**Task statement:** Go to the line holding "Task: Select 酷特智能 stock name" in the data below. Return it and each line after it through the last, exactly, and skip the pictures.

[Screenshot grounding data]
□ □ □ □
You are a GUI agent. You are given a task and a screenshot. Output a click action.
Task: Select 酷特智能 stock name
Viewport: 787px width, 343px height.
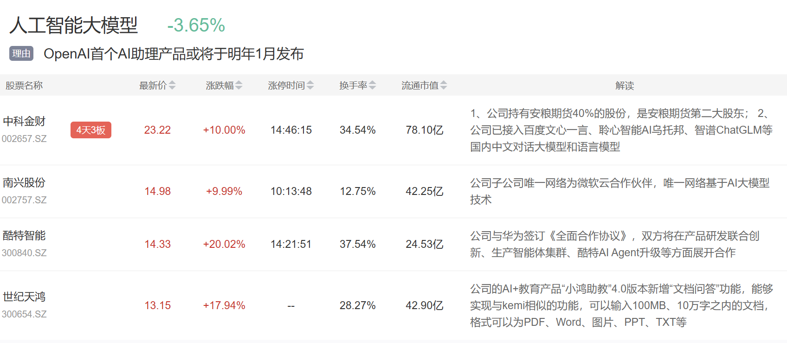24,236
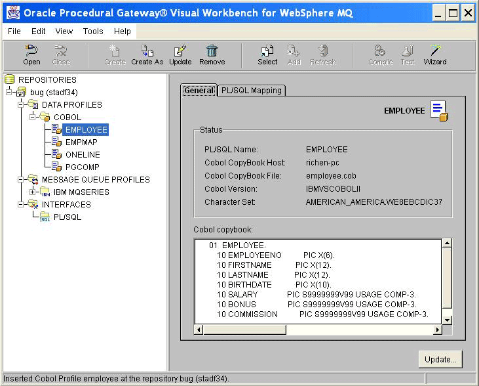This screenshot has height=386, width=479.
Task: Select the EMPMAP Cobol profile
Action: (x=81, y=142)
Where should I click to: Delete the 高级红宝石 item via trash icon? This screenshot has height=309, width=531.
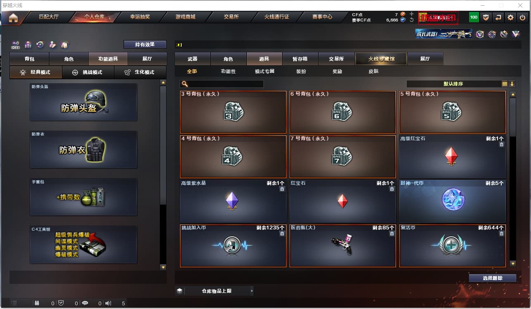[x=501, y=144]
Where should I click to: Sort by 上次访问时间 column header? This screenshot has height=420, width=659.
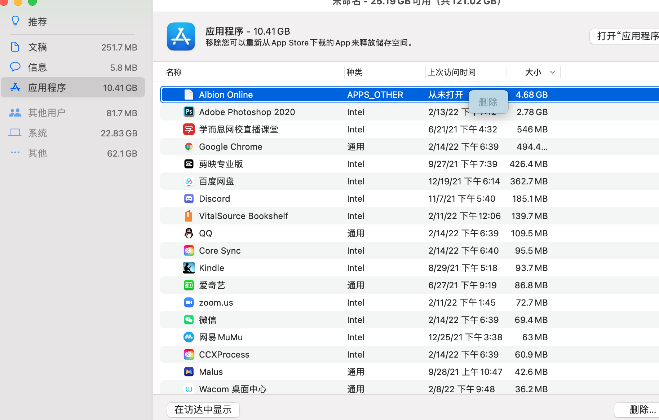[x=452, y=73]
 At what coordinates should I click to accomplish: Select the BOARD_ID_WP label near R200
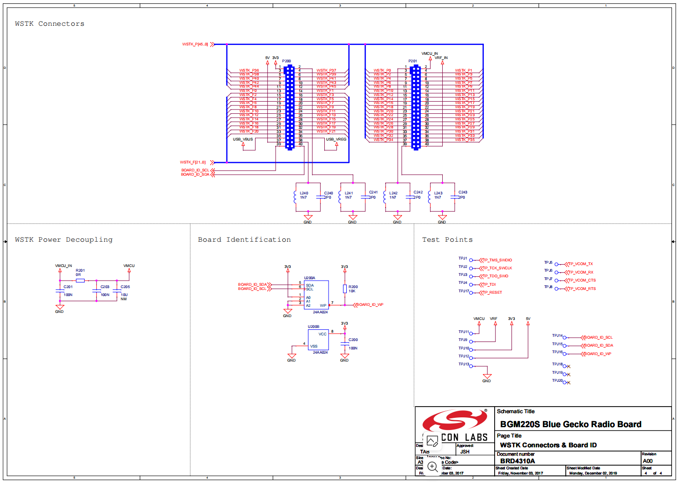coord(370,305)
□ □ □ □
**Answer to this exercise:**
Task: Select 酷特智能 stock name
Viewport: 787px width, 343px height.
24,236
This screenshot has height=386, width=479.
Task: Select the EMPMAP Cobol profile
Action: (x=81, y=142)
Where should I click to: Delete the 高级红宝石 item via trash icon? This screenshot has height=309, width=531.
[x=501, y=144]
Where should I click to: Sort by 上次访问时间 column header? This screenshot has height=420, width=659.
[x=452, y=73]
 At what coordinates should I click to accomplish: Select the BOARD_ID_WP label near R200
coord(370,305)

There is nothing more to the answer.